» **TEXTO DA PÁGINA**
========================================
O governo estadual estuda medidas para mitigar os efeitos das tarifas, que já provocam prejuízos e incertezas no setor produtivo capixaba.

Produtos afetados pelas tarifas dos EUA

De acordo com dados do Observatório da Indústria da Federação das Indústrias do Espírito Santo (Findes), os principais produtos exportados pelo estado em 2023 foram café, rochas ornamentais, aço, celulose, minério de ferro e ferro. Entre eles, apenas o café foi totalmente tarifado. As rochas naturais, segundo item mais exportado, serão parcialmente afetadas: apenas o quartzito, que representa 40% das exportações do segmento, ficou isento. Outros produtos impactados incluem pimenta-do-reino, gengibre, pescado, mamão e instrumentos musicais.

Café

O Brasil exportou quase US$ 2 bilhões em café para os EUA em 2024, sendo o Espírito Santo líder nacional em café conilon e um dos maiores em café solúvel. Desde o anúncio do tarifaço, o Brasil deixou de comercializar cerca de 500 mil sacas para os EUA, o que representa 20% das exportações capixabas. O vice-presidente do Centro do Comércio de Café de Vitória (CCCV), Jorge Nicchio, afirmou que a decepção é grande, mas negociações continuam e a estratégia é buscar novos mercados, como Europa e Ásia. A tarifa de 50% deve reduzir margens e encarecer o produto para o consumidor americano.
========================================
» **LINHAS FORNECIDAS**

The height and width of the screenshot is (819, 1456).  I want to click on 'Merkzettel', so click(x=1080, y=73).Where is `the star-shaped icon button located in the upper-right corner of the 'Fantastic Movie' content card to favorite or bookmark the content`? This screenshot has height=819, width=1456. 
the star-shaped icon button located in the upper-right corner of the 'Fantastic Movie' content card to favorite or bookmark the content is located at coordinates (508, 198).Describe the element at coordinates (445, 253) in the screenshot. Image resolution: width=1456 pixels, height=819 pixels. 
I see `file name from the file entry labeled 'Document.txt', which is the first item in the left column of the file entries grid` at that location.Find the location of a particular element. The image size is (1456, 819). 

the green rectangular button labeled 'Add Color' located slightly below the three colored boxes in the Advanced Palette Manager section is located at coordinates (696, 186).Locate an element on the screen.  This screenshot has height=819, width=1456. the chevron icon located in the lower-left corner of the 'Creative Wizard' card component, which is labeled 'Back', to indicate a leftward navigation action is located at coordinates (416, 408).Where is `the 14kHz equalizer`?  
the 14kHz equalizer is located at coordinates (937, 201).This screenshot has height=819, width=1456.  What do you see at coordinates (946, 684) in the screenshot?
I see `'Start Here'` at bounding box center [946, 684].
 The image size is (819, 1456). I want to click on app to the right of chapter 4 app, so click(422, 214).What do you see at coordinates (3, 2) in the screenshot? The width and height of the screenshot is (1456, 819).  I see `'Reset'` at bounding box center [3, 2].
========================================
» **O QUE SE PEDE**
A: Explique, em uma a três frases, por que o texto sobre as tarifas dos EUA afirma que as rochas naturais serão afetadas apenas em parte.
B: Prolongue o texto sobre as tarifas dos EUA a partir do ponto em que ele termina.
As linhas não têm nenhum papel nesta atividade.

» **LISTA DE RESPOSTAS**
A: As rochas naturais serão afetadas apenas em parte porque o quartzito ficou isento da tarifa. Esse produto representa 40% das exportações do segmento.

B:
Pimenta-do-reino

Líder nacional na produção e exportação, o Espírito Santo pode ter 13 mil famílias impactadas. Embora a venda direta para os EUA represente apenas 1% das exportações, o país absorve 25% da produção brasileira, com previsão de 90 mil toneladas neste ano. O presidente da Associação Brasileira de Especiarias (BSA) destaca a preferência pelo mercado americano pela estabilidade. Antes mesmo da vigência, a taxação já provocou queda de 12% nos preços. Um terço da pimenta exportada passa pelo Vietnã antes de chegar aos EUA, sendo monitorada e tributada.

Gengibre

O secretário de Agricultura Enio Bergoli informou que contratos estão sendo suspensos e exportadores deixam de honrar compromissos. O Espírito Santo responde por 75% da produção nacional, quase toda de agricultura familiar. Três mil famílias serão atingidas, especialmente em Santa Leopoldina, Santa Maria do Jetibá e Domingos Martins.

Rochas naturais

Os EUA importam 85% da pedra natural consumida, sendo o principal comprador externo do Espírito Santo. Mais de 80% das exportações brasileiras de rochas naturais partem do estado, com destaque para Cachoeiro de Itapemirim. O Centrorochas mantém diálogo com autoridades americanas para tentar ampliar as isenções. O setor emprega 6 mil pessoas no estado e a tarifa pode afetar 200 mil empregos nos EUA.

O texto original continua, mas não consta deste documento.